その提案について、わたくしの内面の方々に、決を取ってみますの。
……全私が、GOサインを出してきましたのよ。いい笑顔の、意味不明のウインク&親指立てたポーズで。
であれば、乗るしかないのですわ。
わたくしの承諾を受け、ハツマさんの涙でぐしゃぐしゃになっていた可愛らしいお顔が一瞬で輝くのですわ。やっぱりこの御方の所作はいちいちわたくし達の琴線を震わせますのよ。
しかして。
「ふ、ざけるなよぉぉぉぉぉっ!! 無効だッ!! 無効だっつってんだろぉぉぉがぁぁぁぁっ!! こいつこそ脱落なんだよぉぉぉぉぉぉぉぉっ!!」
ただ一人、その裁定に異議を申し立ててきたのは、他ならぬ志木さんであったのですけれども。赤黒い顔で、そしてそのまま、わたくしに再度掴みかかって来ますのですけれど。
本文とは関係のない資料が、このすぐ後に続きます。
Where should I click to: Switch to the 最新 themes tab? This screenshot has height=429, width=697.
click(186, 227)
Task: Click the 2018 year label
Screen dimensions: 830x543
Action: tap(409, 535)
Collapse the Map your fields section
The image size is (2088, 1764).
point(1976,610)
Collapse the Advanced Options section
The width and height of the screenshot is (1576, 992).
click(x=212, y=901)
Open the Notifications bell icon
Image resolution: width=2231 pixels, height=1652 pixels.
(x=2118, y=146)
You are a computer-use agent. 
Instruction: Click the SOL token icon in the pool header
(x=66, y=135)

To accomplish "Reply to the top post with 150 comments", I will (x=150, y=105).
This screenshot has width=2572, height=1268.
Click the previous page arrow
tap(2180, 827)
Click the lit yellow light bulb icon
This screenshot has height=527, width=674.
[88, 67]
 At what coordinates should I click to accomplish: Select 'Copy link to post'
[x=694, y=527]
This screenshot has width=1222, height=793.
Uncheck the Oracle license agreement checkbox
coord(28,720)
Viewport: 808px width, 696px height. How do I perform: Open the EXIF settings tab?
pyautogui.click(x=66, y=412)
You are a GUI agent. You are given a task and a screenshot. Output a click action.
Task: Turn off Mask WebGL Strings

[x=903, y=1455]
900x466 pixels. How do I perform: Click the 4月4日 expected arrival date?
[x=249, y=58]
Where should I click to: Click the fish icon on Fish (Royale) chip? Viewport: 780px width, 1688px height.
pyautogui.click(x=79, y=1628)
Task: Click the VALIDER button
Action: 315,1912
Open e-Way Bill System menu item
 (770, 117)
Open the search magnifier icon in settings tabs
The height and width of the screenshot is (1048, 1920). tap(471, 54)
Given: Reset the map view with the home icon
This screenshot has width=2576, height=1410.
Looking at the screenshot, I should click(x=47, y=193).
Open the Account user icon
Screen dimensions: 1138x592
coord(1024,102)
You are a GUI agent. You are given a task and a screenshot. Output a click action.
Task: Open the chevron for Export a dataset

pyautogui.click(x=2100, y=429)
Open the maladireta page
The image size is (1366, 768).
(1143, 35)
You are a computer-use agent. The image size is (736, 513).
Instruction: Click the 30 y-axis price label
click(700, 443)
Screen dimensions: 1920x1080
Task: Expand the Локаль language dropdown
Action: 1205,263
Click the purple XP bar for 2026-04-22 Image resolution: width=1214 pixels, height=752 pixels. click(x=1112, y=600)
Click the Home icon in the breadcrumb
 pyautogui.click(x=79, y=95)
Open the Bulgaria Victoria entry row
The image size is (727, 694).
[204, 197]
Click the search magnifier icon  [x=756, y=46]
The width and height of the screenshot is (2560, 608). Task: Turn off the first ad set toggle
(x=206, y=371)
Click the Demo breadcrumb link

正当防衛にかこつけて、邪魔者は葬り去るに限るのですわ。わたくしは座ったままの姿勢でしたけれど、充分に体を捻って溜めていたねじれを開放すると同時に、両腕を前に伸ばした無防備な姿勢の志木さんのみぞおちに、渾身のボディーブローを撃ち込みますの。ぐうう、との呻きを残し、前のめる志木さん。
その体を抱き留めると同時に、わたくしは自分の頭を志木さんの肩下にくぐらせますの。
ワカ「貴女とは……こんな場所で出会いさえしなければ、きっといいお酒が飲めたかと、そんな風に思ったりもするのですわ……」
ハツ<あっるぇ~!? この俯瞰具合い、この流れ、経験あるぅぅぅぅっ!! セイナが体感してたことが、まるで自分の身に起きたかのように……そして嫌な予感しかしなぁぁぁぁぁいッ!!>
実況さんの驚愕を尻目に、わたくしはキャスター付ひじかけ椅子に腰かけた姿勢のまま、力を失った志木さんの身体を、重量上げが如く、自分の頭上に逆さまに担ぎ上げていくのですわ。